The children at stair related ages snuck behind tall weeds in the overgrown edges of the field in order to avoid any eyes behind dirty window panes from the old farmhouse from seeing their course.

    “They put them all back here, in that corner,” the middle stair girl indicates the corner in front of them, dodging the thorny vines along the edge they traversed. In winter the grass all a mat of browns and yellows, like a dead wig barely covering the earth.

    “What kind of bones are they? The tallest step girl stutters, somewhat shocked at the revelation of living so close to something like this, somewhat excited to see them first hand.

    “All kinds, cows, pigs, chickens, cats, even dogs…” As if on cue the sound of distant baying begins from hounds caught in an endless hunt, howling after unknown pray.

    “I hear them all the time.” The second step continues, “and what's weird…” she pauses for effect, “is none of the farmers on the other sides of these woods own dogs.” The tall dark girl hesitates the steady yet march like pace she once had to discover the truth of the tale, and looks incredulously at the girl telling.

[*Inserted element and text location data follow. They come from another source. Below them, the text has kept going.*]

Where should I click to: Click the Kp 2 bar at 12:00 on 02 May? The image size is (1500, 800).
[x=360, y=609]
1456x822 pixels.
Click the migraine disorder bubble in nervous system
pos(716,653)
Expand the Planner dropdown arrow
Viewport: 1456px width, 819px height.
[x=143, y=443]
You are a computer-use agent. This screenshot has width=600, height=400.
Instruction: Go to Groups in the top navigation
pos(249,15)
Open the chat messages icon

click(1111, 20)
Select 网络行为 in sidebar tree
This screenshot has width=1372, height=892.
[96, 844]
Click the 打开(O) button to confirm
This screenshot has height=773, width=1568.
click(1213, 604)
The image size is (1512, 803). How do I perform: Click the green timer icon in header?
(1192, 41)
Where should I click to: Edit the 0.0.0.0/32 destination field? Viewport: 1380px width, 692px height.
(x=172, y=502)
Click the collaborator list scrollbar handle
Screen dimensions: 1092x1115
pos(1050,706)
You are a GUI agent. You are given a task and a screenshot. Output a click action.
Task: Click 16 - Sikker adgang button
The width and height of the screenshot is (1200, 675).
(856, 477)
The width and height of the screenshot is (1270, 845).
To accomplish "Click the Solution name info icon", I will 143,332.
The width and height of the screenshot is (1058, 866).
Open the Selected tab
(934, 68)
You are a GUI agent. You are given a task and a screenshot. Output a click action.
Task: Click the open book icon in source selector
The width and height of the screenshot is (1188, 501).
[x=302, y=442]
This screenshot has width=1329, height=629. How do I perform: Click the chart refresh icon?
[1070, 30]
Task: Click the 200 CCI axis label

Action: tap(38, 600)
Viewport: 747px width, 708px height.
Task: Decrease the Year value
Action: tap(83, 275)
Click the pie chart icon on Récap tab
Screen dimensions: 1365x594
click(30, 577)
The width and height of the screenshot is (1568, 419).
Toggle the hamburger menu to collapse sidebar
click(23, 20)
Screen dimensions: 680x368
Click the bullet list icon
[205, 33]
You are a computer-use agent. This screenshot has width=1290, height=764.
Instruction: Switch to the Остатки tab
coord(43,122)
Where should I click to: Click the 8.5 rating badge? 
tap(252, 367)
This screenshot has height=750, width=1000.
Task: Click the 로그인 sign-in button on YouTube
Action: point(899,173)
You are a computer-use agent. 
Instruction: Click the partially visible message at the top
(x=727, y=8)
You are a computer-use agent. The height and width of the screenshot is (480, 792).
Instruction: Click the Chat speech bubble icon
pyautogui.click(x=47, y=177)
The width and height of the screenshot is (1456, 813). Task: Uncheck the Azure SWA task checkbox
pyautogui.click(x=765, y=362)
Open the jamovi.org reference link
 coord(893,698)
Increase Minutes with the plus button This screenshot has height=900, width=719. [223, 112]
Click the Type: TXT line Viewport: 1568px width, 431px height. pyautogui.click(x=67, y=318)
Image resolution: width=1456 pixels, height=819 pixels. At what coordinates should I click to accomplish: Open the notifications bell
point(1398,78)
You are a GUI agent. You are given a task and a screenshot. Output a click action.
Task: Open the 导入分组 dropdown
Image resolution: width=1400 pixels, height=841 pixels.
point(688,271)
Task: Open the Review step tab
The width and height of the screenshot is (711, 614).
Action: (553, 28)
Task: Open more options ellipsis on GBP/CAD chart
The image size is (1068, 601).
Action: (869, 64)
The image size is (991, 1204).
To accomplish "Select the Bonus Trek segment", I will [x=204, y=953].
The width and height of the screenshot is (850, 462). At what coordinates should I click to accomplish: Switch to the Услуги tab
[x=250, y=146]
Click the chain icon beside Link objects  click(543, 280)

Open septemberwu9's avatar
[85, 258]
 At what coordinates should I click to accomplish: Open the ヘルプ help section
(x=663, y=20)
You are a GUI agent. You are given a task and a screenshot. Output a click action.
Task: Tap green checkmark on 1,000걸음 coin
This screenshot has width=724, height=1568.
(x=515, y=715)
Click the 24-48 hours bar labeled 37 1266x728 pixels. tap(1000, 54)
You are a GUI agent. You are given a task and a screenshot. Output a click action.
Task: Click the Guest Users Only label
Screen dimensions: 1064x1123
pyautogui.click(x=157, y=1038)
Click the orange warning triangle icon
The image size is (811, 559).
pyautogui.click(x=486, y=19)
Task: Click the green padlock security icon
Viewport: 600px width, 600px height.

    “It’s true, I swear, ask my Dad!” eyes roll back possibly as an act of disbelief or possibly as a front of fears. The shortest step attempting to keep up with the other two interrupts to aid her older sister, “We do! They bark all night long!” she pants. They all edge closer, the way clear and the view back hidden, beginning to make out the opaque mounds and deserted, twisted metal fragments of discarded farm machinery. The area littered with chopped scraps of unusable firewood, mostly branches of fallen trees. Like pimples protruding from the moss and decay of yard clippings and years of leaves that first lay upon other fields now brought here in heaps and hills. Some of the plastic mounds now only tattered wisps slightly quivering in the winter wind weather from composition of local scavengers undaunted by the plastic shrouds. Ivory teeth poking out of the forest leaf beds here and there picking clean and crumbling from full exposure. They neared one still painted in brown, the air still with miasma, areas under the surface spotted the shower curtain with trapped precipitation that randomly swarmed with black dots that had found their way into the death and now could not escape. The wind shifted and the slapping of the bare limbs overhead dropping debris all around us with rustles like footsteps among the leaves. The tarp seemed to raise as if the thing beneath had just taken a breath and the howling loudened in the over sensitive ears of the children. Wide eyed they looked at one another and dashed quickly away.